Abe, a realist, knows clearly how the situation has evolved at present. He is aware of how much contribution Chinese tourists have made to Japan’s economy, and he also understands, no matter how hard he tries to deny, that the actions of the Japanese imperialist army in WWII have been stigmatized by the international community.
As the anniversary draws near, it seems that Japanese right-wing forces have little chance to overthrow the internationally recognized final conclusion on Japan’s atrocities during WWII. Abe, with no other choice, has to follow the trend.
But according to a poll conducted by Phoenix TV after broadcasting the interview, over 80 percent of Chinese respondents were suspicious of Abe’s honesty. Abe’s fickleness and unreliability has given him a notorious reputation among the Chinese.
After Abe took office in his first tenure as prime minister in 2006, he made an ice-breaking visit to China and won overwhelming approval from the Chinese public.
But after he regained power in 2012, he became an entirely different person in dealing with China, making every effort to plunge bilateral relations into a pit.
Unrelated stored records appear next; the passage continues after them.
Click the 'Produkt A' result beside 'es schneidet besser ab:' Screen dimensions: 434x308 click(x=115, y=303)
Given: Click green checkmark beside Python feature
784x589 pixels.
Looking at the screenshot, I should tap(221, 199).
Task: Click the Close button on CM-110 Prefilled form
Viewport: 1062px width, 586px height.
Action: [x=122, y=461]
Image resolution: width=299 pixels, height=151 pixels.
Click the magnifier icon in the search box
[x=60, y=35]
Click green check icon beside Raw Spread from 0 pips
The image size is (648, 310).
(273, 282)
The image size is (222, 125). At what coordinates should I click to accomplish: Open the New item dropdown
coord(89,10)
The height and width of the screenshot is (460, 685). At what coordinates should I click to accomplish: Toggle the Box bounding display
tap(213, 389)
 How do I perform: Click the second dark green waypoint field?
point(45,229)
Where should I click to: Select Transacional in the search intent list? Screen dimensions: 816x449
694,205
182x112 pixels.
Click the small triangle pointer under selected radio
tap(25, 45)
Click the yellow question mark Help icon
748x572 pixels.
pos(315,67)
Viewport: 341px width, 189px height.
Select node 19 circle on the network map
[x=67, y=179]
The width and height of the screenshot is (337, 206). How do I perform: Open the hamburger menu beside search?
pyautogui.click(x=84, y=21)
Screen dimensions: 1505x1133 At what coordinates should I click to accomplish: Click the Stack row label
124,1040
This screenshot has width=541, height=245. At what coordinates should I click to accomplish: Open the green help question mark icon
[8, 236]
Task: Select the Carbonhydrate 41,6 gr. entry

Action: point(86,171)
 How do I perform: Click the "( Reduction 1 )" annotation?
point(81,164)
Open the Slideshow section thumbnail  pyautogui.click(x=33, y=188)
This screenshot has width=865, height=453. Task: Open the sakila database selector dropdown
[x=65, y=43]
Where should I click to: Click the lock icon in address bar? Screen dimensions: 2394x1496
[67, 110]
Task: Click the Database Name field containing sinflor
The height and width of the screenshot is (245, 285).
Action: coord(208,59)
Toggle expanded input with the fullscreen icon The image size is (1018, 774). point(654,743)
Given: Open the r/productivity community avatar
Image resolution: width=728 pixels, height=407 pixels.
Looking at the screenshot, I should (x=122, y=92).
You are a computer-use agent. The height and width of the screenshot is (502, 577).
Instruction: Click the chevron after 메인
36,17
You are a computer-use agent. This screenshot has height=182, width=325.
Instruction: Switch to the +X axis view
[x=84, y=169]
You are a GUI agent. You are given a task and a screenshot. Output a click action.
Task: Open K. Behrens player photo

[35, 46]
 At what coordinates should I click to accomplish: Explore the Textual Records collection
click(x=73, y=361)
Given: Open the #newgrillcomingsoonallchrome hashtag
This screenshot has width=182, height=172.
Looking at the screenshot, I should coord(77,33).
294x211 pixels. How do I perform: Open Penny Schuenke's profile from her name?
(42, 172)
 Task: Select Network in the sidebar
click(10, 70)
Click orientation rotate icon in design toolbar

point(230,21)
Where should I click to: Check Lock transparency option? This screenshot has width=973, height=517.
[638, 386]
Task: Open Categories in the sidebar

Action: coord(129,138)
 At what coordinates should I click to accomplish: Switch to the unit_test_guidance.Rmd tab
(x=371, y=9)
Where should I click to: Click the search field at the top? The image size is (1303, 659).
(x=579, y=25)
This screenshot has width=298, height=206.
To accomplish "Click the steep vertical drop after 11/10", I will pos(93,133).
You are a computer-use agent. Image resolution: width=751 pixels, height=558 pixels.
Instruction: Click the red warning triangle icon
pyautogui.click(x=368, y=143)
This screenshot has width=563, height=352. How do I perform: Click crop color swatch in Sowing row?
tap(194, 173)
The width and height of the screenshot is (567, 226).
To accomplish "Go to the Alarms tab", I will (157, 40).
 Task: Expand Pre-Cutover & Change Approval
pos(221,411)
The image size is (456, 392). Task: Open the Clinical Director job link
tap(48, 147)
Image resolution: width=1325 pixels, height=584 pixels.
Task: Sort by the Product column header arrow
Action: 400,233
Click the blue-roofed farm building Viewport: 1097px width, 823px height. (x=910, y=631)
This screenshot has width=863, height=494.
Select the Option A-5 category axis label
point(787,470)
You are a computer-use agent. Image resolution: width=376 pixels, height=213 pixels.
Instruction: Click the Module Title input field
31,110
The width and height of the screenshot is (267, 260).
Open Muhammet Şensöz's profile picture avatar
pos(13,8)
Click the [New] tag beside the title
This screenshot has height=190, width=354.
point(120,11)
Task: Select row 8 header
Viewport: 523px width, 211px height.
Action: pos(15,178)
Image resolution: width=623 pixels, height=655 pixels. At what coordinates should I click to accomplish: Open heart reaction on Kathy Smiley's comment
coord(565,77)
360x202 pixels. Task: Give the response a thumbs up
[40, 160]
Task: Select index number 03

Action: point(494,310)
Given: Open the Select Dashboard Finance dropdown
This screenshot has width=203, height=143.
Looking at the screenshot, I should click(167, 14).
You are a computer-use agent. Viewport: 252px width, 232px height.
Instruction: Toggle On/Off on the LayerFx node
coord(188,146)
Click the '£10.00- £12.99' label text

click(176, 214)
Recent years have seen Abe causing mounting problems on Sino-Japanese relations. Chinese society always keeps alert to some Japanese who are trying every means to deny Japan’s wartime atrocities and to dishonest Abe. It is indignation and vigilance that reminds the Chinese to be suspicious of Abe’s abrupt change of historical views.
The Japanese are also highly skeptical of their prime minister. In recent days, opposition to Abe’s new security policy has been raised by an increasing number of constitutional scholars and political figures.
Since he crossed the line in terms of constitutional revision and the new national security policy, Abe is facing the lowest approval rate since he retook office in 2012. It is possible that he is trying to win back popular support by showing kindness to China.
Although such kindness helps thaw the tensions between China and Japan, we still need to watch whether he will do as he has said. We are hoping Abe will deliver a historic and truly constructive speech on August 15.
The author is an associate research fellow at the Institute of Japanese Studies, Chinese Academy of Social Sciences. [email protected]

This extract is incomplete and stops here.